Brain Creativity
A warm welcome to the brain creativity section of the website. There are three different types of brain waves, alpha, beta, and theta.
Theta waves are the second-lowest frequency of brain waves with a typical cycle rate of four to seven times per second or 4Hz to 7Hz. They tend to be associated with dreaming, the early stages of sleep and enhanced brain creativity.
“Creativity is the ability to produce work that is novel, useful, or aesthetically pleasing; the process of creating. The product may be a physical object, a work of art, a musical composition, a plan or design, a mathematical proof, a recipe, a pattern, a pattern or an answer to a question.”
Pre-adolescent children have a brain-wave pattern that is rich in theta-waves whereas in adults these waves are much rarer and usually only occur during what is known as the hypnagogic state, which is a transitional state between wakefulness and sleep.
This could, therefore, be an explanation as to why children are much more creative than adults. A child’s waking state is comparable to what an adult can only experience in that dream like state immediately prior to falling asleep. Children are much more open to crazy ideas, thoughts, and perceptions.
Some adults are able to tap into the creative fruitfulness of theta states. In the Thomas Alva Edison page, there is a discussion on how Edison used to put his hypnagogic theta brain wave state to work.
The great surrealist, Salvador Dali also used to tap into the semi-sleep based hypnagogic state to assist with ideas for his sketches. He would use a similar technique to Edison and then as he awakes he would quickly sketch the bizarre images that he pictured in his mind’s eye.
A number of creativity tests have been created over the years that aim to assess an individual’s creative ability.
Is brain creativity located in the left or the right side?
Right brain and left brain distinctions were based largely on the studies of 40 “split-brain” patients (people who had had their brains surgically altered so as to treat seizures or other neurological problems) in the 1960s. During these studies, significant differences of function were noticed between the left and right sides of the brain.
This data from the aforementioned studies were further analyzed in the 1980s. Problems with the findings included the fact that split-brain patients don’t have normal brains, to begin with.
It is now known that nobody has a split brain. The two halves of the brain are in fact connected by a structure called the corpus callosum.

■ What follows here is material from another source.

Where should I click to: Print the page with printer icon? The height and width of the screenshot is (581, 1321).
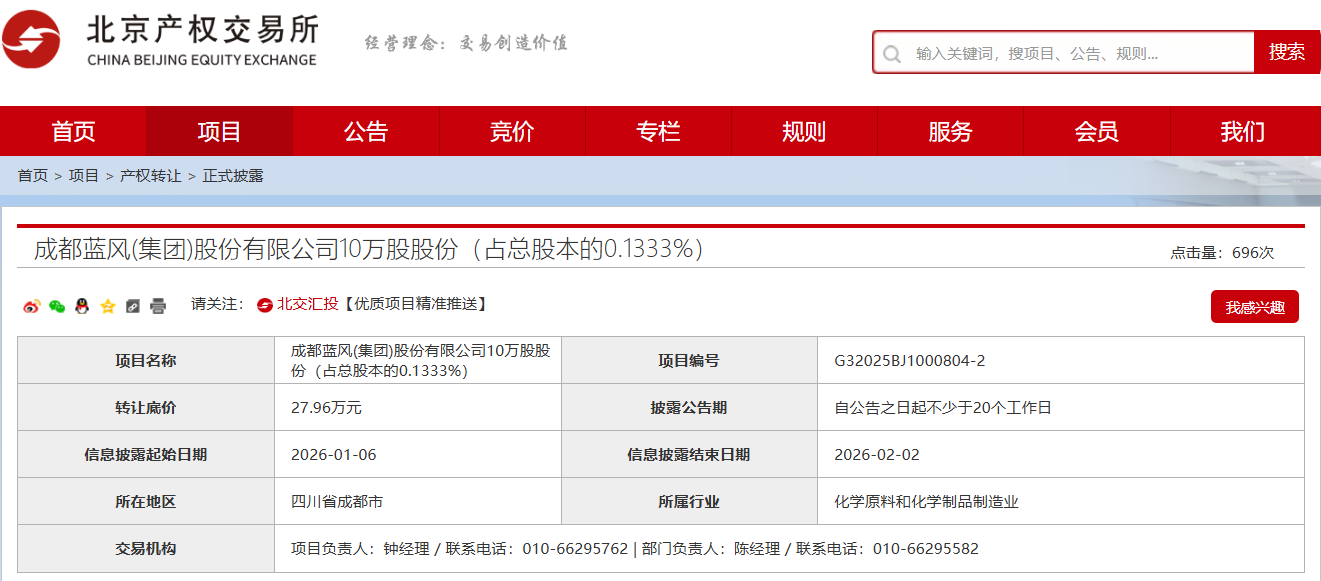[158, 307]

No particular location or side of the brain is associated directly with creativity.
How does the brain handle creativity?
When someone is being creative they are in fact utilizing many different regions of the brain. Each region networks with other regions to assist with the particular stage of the creative process that a person is at.
The brain is a supercomputer, capable of extraordinary feats of memory and imagination, and capable of making decisions and making plans.